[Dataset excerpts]

--- START ---

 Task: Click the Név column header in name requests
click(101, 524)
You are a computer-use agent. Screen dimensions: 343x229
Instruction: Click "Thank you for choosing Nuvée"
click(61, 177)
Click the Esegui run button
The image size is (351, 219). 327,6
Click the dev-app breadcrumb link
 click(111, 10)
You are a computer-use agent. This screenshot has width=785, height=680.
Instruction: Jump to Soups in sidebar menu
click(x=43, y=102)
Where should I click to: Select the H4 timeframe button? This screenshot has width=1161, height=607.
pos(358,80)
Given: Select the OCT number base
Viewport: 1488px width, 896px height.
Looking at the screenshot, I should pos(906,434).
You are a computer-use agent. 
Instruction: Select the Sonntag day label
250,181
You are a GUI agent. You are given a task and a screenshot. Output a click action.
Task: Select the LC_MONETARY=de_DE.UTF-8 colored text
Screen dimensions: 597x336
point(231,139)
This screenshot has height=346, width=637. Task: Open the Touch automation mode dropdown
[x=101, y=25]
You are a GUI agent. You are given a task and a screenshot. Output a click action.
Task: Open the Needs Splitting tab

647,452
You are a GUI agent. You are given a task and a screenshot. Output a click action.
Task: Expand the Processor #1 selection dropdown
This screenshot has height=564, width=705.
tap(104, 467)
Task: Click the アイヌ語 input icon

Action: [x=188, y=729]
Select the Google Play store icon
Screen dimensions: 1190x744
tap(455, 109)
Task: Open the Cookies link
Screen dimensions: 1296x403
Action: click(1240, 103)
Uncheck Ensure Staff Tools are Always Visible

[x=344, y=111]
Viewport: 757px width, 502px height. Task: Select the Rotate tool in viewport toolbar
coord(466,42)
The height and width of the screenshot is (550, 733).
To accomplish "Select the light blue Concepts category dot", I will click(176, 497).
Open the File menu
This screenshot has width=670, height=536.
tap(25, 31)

--- END ---

### WHAT TO PRODUCE
Exactly reproduce the lines that run from the line with "Viewport: 1488px width, 896px height." through the last line of the records, inclusive.

### ANSWER SPACE
Viewport: 1488px width, 896px height.
Looking at the screenshot, I should pos(906,434).
You are a computer-use agent. 
Instruction: Select the Sonntag day label
250,181
You are a GUI agent. You are given a task and a screenshot. Output a click action.
Task: Select the LC_MONETARY=de_DE.UTF-8 colored text
Screen dimensions: 597x336
point(231,139)
This screenshot has height=346, width=637. Task: Open the Touch automation mode dropdown
[x=101, y=25]
You are a GUI agent. You are given a task and a screenshot. Output a click action.
Task: Open the Needs Splitting tab

647,452
You are a GUI agent. You are given a task and a screenshot. Output a click action.
Task: Expand the Processor #1 selection dropdown
This screenshot has height=564, width=705.
tap(104, 467)
Task: Click the アイヌ語 input icon

Action: [x=188, y=729]
Select the Google Play store icon
Screen dimensions: 1190x744
tap(455, 109)
Task: Open the Cookies link
Screen dimensions: 1296x403
Action: click(1240, 103)
Uncheck Ensure Staff Tools are Always Visible

[x=344, y=111]
Viewport: 757px width, 502px height. Task: Select the Rotate tool in viewport toolbar
coord(466,42)
The height and width of the screenshot is (550, 733).
To accomplish "Select the light blue Concepts category dot", I will click(176, 497).
Open the File menu
This screenshot has width=670, height=536.
tap(25, 31)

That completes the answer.